Task statement
Reproduce the items below verbatim, from their first line up to and including the line containing "(185, 1696).".

Task material
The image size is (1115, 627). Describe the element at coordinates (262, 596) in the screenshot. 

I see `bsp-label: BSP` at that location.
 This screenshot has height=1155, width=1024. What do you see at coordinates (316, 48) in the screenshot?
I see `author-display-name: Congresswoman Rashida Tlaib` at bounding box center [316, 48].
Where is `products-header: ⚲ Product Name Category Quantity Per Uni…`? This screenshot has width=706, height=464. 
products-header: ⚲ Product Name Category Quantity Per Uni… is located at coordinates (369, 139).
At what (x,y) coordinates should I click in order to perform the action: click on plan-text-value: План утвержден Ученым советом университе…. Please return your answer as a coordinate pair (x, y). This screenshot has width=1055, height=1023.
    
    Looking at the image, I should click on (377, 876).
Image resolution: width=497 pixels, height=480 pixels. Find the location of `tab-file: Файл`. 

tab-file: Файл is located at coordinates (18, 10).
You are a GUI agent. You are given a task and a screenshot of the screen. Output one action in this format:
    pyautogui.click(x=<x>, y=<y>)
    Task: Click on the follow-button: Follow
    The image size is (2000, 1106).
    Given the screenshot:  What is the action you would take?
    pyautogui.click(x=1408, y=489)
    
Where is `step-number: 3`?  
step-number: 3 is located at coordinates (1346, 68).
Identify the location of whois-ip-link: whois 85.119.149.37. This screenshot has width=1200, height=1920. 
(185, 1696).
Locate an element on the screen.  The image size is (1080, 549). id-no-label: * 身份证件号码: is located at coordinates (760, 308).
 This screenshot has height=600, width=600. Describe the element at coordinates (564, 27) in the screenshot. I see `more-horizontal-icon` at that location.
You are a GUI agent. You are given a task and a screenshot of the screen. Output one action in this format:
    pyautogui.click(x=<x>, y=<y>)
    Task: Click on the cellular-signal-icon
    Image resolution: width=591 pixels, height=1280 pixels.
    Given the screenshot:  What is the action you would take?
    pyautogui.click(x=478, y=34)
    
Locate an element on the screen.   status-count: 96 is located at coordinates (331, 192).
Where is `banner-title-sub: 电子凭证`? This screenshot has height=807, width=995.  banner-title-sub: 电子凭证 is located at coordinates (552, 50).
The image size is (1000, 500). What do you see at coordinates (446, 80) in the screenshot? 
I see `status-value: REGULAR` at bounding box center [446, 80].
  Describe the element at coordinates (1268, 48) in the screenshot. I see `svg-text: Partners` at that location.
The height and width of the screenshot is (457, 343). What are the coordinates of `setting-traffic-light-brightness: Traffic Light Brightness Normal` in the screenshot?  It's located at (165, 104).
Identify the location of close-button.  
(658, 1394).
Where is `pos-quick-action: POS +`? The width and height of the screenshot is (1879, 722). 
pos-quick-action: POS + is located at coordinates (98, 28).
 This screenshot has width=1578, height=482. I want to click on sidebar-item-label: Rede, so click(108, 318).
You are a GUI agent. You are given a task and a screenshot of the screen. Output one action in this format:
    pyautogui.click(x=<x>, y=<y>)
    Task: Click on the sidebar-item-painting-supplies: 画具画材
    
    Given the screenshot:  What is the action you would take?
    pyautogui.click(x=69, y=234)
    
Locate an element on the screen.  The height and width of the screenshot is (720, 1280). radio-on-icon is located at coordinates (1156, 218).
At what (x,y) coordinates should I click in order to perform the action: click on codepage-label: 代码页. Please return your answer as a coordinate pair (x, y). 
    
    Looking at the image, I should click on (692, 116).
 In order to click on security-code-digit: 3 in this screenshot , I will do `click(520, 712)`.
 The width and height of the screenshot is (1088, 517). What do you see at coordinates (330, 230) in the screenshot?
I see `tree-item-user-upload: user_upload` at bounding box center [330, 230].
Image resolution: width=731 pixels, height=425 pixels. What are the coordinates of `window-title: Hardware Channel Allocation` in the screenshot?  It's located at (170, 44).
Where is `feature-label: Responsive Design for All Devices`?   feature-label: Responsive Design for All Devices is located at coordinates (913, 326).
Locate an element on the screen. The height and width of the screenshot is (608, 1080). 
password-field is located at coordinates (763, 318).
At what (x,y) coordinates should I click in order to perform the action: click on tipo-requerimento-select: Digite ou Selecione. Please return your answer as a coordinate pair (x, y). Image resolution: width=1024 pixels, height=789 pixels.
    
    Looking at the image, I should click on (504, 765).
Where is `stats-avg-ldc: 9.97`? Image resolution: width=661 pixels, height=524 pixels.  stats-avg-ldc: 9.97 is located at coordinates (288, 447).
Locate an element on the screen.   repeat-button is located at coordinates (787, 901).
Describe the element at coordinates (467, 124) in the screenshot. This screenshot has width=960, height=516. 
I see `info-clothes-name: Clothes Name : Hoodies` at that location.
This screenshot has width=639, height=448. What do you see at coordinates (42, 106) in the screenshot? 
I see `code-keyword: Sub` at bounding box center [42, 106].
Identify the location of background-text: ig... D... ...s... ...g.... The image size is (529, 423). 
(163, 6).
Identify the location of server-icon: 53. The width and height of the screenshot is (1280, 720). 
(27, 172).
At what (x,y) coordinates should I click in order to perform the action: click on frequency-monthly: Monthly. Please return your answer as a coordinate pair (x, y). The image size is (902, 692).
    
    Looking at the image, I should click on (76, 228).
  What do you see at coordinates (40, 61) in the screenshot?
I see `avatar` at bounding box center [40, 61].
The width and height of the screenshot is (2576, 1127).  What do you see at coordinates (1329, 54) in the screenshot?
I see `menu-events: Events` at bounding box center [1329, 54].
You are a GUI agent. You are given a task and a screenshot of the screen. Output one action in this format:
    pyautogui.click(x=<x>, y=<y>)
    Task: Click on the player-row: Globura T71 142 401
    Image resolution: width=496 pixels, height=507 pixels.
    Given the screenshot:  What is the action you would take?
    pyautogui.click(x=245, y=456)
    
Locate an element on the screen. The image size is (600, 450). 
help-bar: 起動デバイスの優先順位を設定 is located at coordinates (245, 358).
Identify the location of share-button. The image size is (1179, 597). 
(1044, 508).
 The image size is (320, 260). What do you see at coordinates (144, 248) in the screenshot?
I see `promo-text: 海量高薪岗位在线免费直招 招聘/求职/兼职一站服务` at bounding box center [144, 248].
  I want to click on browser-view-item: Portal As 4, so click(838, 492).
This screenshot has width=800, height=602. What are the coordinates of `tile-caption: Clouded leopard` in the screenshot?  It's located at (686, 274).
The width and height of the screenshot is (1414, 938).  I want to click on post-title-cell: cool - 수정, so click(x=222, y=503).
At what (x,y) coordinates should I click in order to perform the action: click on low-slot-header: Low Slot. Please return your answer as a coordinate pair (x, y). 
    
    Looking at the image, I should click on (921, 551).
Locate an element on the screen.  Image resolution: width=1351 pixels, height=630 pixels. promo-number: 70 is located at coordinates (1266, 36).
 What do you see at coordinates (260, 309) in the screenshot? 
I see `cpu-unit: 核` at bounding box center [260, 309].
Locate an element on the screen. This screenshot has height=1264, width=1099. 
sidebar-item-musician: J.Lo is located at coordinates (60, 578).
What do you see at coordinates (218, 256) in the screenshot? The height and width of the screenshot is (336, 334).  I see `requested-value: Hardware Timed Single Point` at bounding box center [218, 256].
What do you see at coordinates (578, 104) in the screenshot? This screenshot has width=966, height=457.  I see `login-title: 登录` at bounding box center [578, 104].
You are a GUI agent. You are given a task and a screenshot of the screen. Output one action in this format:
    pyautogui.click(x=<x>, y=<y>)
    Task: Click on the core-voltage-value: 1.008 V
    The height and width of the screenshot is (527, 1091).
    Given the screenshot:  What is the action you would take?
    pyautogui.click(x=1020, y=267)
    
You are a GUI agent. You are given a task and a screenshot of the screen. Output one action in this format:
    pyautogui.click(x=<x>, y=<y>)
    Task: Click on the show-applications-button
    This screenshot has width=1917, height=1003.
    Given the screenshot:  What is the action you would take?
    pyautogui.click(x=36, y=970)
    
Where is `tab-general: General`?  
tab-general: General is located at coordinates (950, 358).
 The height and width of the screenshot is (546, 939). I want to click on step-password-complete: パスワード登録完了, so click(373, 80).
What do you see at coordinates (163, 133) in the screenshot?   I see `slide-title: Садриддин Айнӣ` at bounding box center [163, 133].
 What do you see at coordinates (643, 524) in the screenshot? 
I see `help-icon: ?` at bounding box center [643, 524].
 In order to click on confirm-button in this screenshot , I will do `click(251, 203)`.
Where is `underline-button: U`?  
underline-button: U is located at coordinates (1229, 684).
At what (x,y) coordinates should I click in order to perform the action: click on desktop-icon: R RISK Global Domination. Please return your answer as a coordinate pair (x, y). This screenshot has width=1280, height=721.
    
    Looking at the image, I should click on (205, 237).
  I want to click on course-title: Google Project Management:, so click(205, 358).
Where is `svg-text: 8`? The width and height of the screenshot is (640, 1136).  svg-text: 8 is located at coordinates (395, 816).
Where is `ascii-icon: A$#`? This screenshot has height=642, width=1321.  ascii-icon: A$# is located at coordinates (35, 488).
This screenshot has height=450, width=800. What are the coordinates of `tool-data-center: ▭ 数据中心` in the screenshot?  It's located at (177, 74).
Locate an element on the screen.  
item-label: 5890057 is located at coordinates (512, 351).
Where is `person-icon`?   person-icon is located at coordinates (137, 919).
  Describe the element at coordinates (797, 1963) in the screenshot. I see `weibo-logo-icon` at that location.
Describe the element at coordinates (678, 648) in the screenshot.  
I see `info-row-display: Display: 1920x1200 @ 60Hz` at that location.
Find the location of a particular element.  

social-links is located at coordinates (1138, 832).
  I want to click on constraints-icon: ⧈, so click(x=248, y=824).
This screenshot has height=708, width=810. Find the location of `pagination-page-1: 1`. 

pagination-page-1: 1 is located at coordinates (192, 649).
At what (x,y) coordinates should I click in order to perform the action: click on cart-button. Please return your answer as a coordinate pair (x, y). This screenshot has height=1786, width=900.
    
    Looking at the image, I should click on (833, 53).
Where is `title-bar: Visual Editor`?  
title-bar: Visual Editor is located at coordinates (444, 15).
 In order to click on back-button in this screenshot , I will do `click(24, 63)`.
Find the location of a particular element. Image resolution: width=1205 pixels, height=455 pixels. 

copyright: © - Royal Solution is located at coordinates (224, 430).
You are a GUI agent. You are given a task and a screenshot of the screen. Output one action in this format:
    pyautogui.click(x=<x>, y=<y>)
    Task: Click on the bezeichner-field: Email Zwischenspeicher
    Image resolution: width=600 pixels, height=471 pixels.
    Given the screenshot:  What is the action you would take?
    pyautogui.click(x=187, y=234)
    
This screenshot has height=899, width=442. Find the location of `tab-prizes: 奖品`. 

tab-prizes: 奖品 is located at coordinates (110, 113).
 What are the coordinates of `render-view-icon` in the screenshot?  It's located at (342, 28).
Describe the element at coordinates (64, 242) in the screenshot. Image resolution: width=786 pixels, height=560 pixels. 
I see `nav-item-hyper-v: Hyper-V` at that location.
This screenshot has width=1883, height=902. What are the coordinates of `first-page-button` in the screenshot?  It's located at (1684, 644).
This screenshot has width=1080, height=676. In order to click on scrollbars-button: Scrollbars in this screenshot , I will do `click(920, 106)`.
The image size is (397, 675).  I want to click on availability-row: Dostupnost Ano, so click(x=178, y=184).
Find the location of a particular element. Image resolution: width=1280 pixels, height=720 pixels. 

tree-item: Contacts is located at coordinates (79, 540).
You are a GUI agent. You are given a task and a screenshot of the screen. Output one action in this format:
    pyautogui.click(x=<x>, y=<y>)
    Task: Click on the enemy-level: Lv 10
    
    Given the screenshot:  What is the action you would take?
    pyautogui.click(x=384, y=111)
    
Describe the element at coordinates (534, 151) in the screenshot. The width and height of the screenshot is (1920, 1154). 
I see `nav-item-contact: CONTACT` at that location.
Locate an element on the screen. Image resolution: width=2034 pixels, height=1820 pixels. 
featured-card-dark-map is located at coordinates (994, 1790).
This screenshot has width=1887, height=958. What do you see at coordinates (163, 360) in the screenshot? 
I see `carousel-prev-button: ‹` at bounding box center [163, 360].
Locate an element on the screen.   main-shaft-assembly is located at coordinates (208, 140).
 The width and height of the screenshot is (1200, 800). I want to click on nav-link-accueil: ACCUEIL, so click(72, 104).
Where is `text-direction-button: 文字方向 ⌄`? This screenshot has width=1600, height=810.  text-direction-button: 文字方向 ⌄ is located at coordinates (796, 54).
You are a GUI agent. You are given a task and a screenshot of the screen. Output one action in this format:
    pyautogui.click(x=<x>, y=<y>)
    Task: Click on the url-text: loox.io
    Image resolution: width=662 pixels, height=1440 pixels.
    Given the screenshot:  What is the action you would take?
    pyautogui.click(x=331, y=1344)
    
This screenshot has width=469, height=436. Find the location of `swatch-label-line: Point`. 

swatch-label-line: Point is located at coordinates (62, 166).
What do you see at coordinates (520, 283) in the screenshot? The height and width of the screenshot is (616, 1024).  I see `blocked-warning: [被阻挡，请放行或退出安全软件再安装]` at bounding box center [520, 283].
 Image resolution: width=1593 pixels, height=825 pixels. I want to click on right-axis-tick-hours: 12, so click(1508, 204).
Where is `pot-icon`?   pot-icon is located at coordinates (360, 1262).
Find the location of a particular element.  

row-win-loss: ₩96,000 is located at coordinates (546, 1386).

Your response
The image size is (1115, 627). Describe the element at coordinates (262, 596) in the screenshot. 

I see `bsp-label: BSP` at that location.
 This screenshot has height=1155, width=1024. What do you see at coordinates (316, 48) in the screenshot?
I see `author-display-name: Congresswoman Rashida Tlaib` at bounding box center [316, 48].
Where is `products-header: ⚲ Product Name Category Quantity Per Uni…`? This screenshot has width=706, height=464. 
products-header: ⚲ Product Name Category Quantity Per Uni… is located at coordinates (369, 139).
At what (x,y) coordinates should I click in order to perform the action: click on plan-text-value: План утвержден Ученым советом университе…. Please return your answer as a coordinate pair (x, y). This screenshot has width=1055, height=1023.
    
    Looking at the image, I should click on (377, 876).
Image resolution: width=497 pixels, height=480 pixels. Find the location of `tab-file: Файл`. 

tab-file: Файл is located at coordinates (18, 10).
You are a GUI agent. You are given a task and a screenshot of the screen. Output one action in this format:
    pyautogui.click(x=<x>, y=<y>)
    Task: Click on the follow-button: Follow
    The image size is (2000, 1106).
    Given the screenshot:  What is the action you would take?
    pyautogui.click(x=1408, y=489)
    
Where is `step-number: 3`?  
step-number: 3 is located at coordinates (1346, 68).
Identify the location of whois-ip-link: whois 85.119.149.37. This screenshot has width=1200, height=1920. 
(185, 1696).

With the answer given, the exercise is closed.